* **DESCRIPTION OF THE TASK**
Update the stretch from the line containing "Image resolution: width=810" through the end of the rows by replacing "chevron arrow" with "caret icon" and keeping everything else unchanged. Leave the pictures out.

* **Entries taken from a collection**
*****

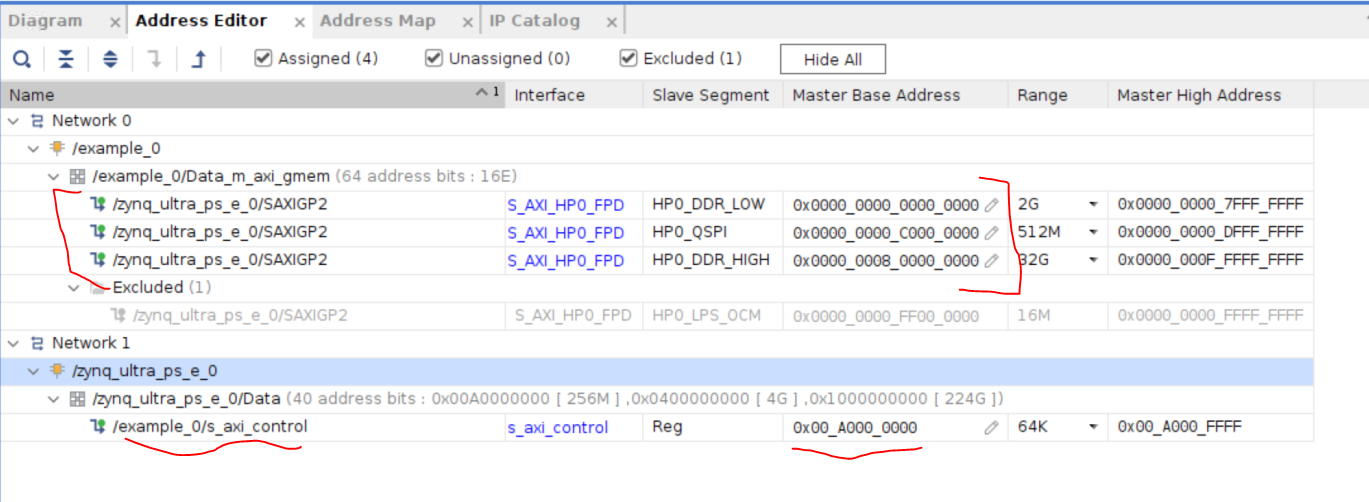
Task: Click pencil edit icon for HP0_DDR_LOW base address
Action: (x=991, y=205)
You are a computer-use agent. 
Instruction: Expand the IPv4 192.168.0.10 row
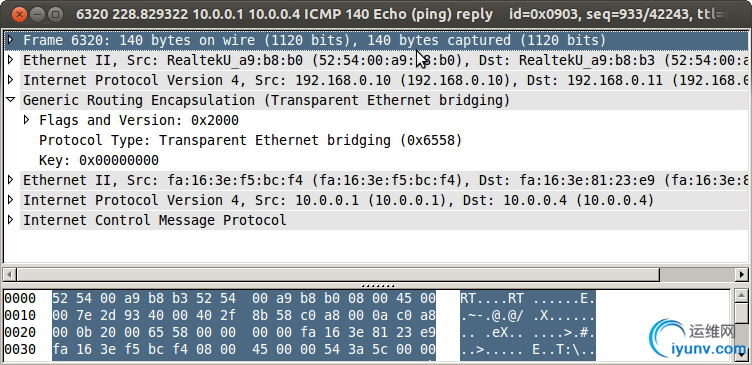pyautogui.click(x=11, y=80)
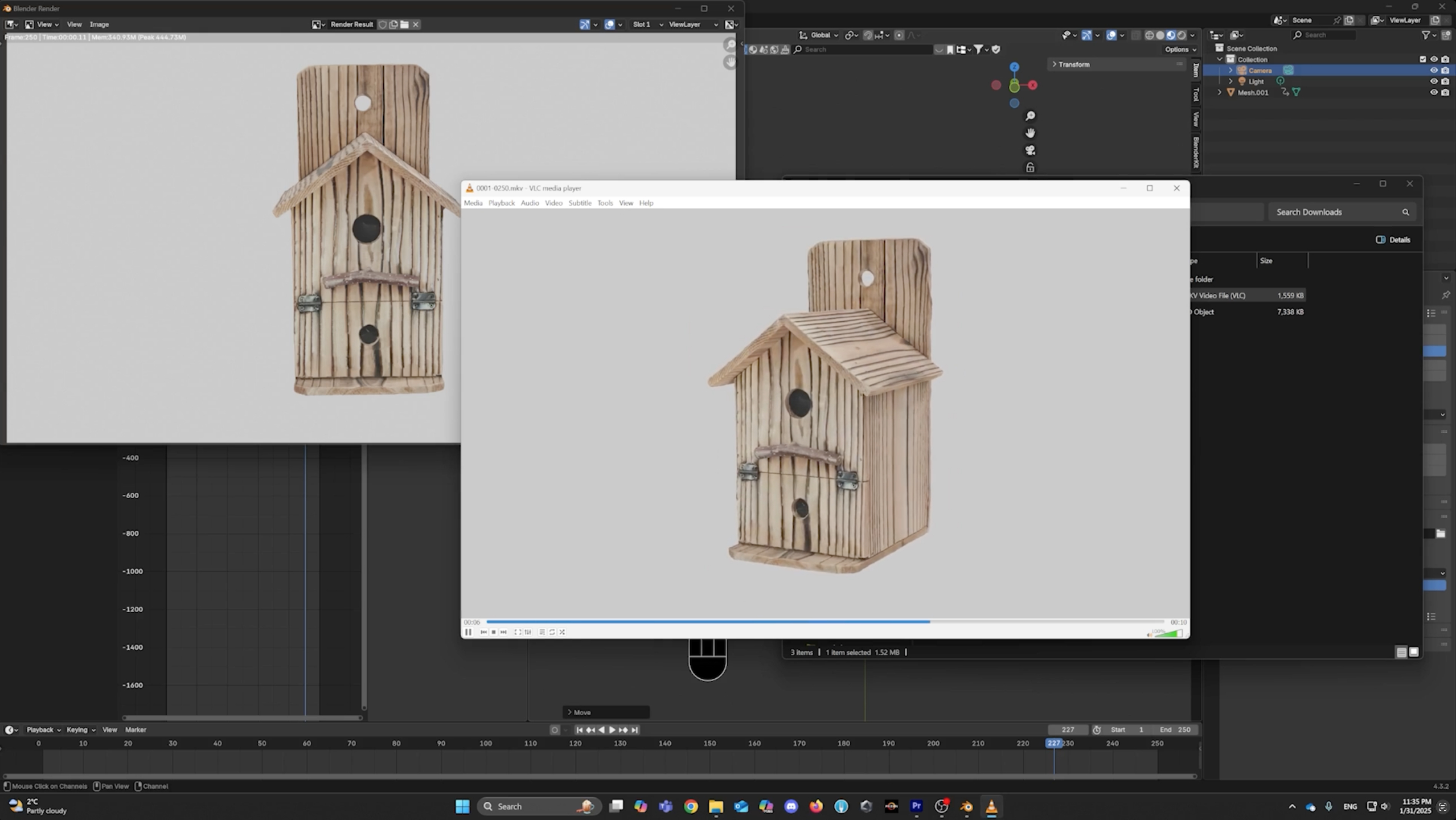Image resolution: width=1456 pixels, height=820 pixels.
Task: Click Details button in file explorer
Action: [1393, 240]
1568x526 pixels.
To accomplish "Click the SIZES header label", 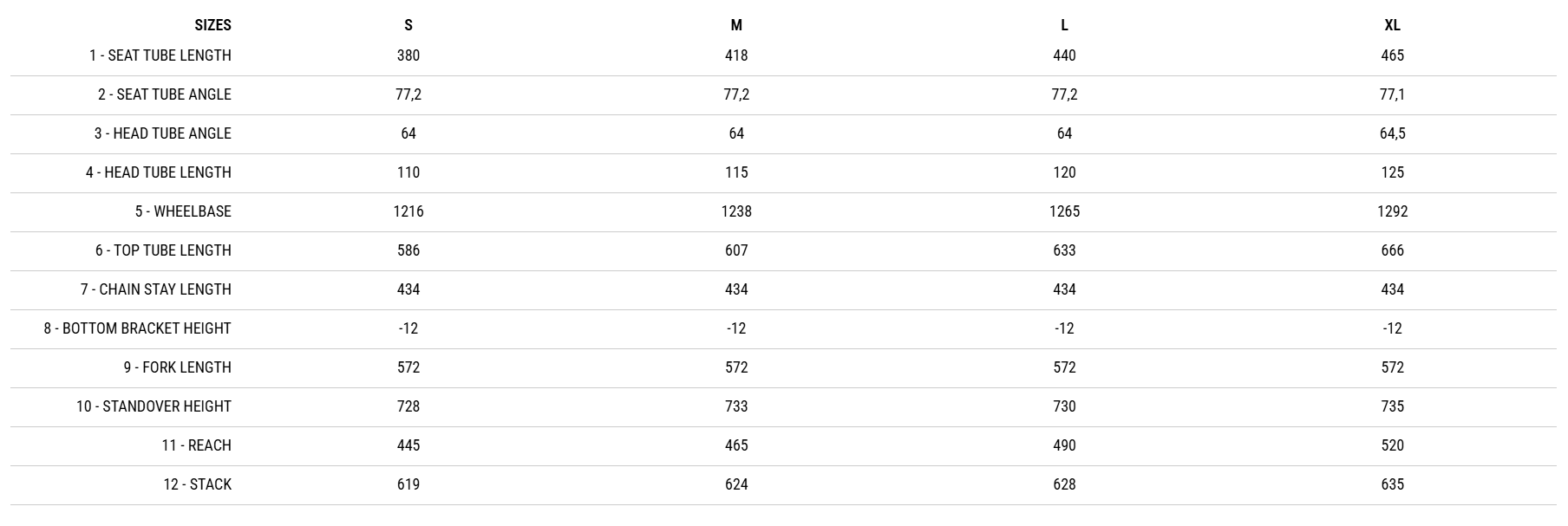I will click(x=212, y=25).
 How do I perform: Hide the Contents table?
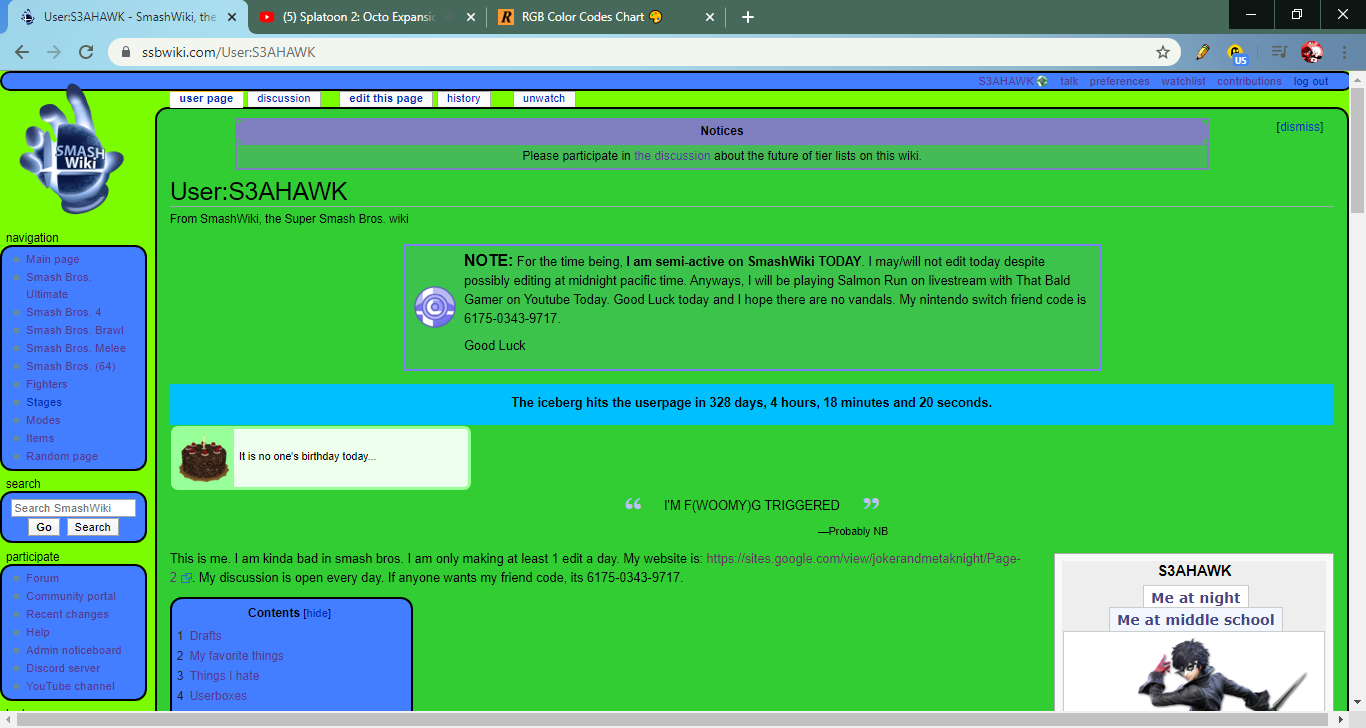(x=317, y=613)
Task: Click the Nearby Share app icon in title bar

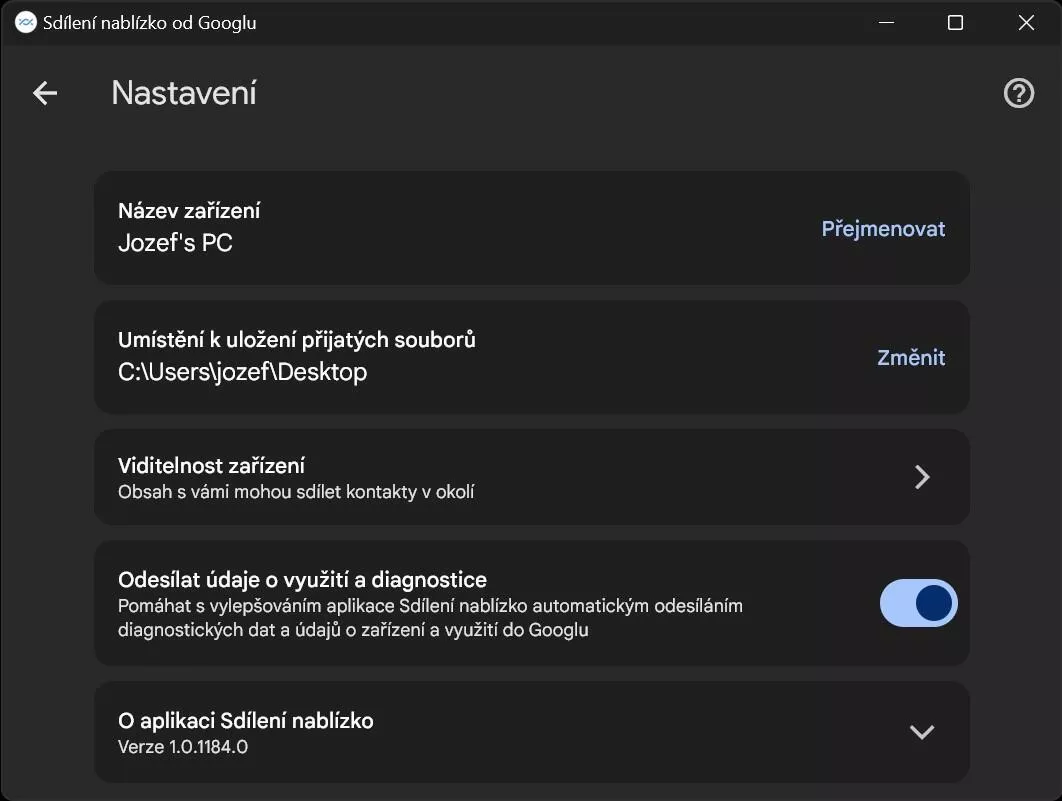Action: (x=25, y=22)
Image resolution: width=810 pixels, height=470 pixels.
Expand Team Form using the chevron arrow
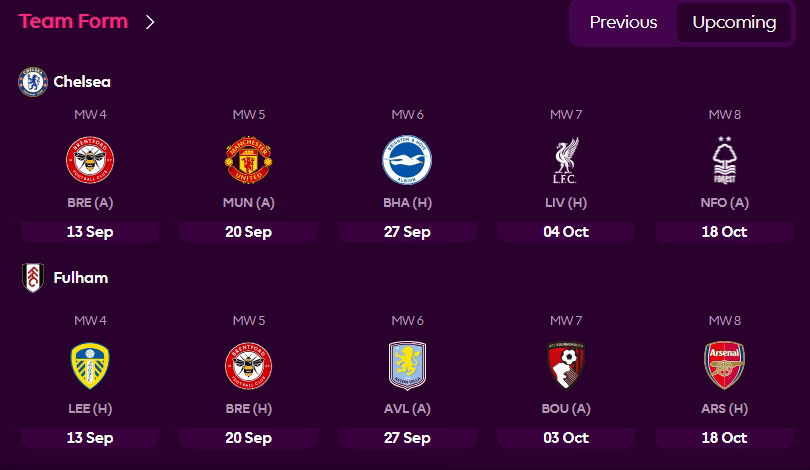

*****

* **WRITTEN ANSWER**
Image resolution: width=810 pixels, height=470 pixels.
Expand Team Form using the caret icon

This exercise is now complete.